En esa dimensión no lineal ni espacial, había un hombre que en esta atmósfera era percibido como alguien muy relevante. Bien a bien no recuerdo cuál era su importancia. Podría ser un famoso actor o un respetado intelectual. Además de su porte se distinguía entre todos quienes allí nos hallábamos, por su mascota. Un lince de largas y delgadas patas y rostro si no dócil, al menos no agresivo, que inspiraba cierta sensación de alarma, pero sólo por su naturaleza felina, no porque caminaba al lado del hombre como deslizándose, no siguiéndolo, ni adelantándosele.
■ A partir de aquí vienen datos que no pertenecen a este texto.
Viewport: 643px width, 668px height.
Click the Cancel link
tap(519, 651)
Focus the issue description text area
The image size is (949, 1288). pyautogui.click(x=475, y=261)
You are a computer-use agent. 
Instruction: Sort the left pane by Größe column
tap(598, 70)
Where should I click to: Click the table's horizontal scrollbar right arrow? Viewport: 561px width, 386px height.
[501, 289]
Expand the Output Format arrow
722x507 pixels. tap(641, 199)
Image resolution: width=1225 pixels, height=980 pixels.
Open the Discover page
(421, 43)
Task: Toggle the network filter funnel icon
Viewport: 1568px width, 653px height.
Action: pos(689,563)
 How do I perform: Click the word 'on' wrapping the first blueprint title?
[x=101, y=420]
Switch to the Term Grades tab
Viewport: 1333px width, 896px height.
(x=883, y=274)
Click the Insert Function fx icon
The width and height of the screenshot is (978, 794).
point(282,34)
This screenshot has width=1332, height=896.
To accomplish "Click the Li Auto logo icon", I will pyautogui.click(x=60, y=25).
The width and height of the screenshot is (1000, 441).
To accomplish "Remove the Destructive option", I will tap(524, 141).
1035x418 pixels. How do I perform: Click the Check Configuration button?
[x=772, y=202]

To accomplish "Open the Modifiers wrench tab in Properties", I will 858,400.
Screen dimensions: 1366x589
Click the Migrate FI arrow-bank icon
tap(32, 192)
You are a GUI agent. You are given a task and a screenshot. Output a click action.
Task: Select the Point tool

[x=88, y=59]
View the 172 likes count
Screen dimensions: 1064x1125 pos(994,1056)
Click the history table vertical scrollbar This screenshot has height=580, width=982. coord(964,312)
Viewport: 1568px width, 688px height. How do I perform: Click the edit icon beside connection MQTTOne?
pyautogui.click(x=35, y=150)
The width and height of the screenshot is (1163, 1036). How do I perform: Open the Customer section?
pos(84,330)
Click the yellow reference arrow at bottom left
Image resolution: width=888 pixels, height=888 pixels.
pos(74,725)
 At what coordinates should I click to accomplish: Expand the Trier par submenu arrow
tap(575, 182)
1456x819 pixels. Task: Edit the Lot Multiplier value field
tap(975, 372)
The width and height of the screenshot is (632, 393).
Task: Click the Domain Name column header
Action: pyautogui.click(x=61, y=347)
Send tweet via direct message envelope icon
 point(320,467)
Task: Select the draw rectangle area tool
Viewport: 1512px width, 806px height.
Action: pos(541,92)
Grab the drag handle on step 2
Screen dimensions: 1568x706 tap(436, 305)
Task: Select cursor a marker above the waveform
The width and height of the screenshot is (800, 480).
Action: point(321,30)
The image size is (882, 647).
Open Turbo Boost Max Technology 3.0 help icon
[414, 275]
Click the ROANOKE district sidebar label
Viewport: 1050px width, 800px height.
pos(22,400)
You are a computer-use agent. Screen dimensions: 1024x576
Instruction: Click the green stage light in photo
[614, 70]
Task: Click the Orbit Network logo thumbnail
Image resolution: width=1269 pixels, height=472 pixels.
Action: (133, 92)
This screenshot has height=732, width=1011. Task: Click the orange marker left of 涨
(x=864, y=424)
Por momentos parecía que llevaba una cadena; en otros, iba sin ninguna correa.
Hombre y mascota caminaron hacia un espacio abierto, tal vez un jardín, o un parque. Creí que era un ambiente más adecuado para ellos y sentí alivio. O seguridad. Aunque la situación en sí no tenía nada de alarmante. Podía ser una celebración familiar o una comparecencia cultural. Se departía con gusto; las risas agradables se dejaban oír al interior de la vivienda...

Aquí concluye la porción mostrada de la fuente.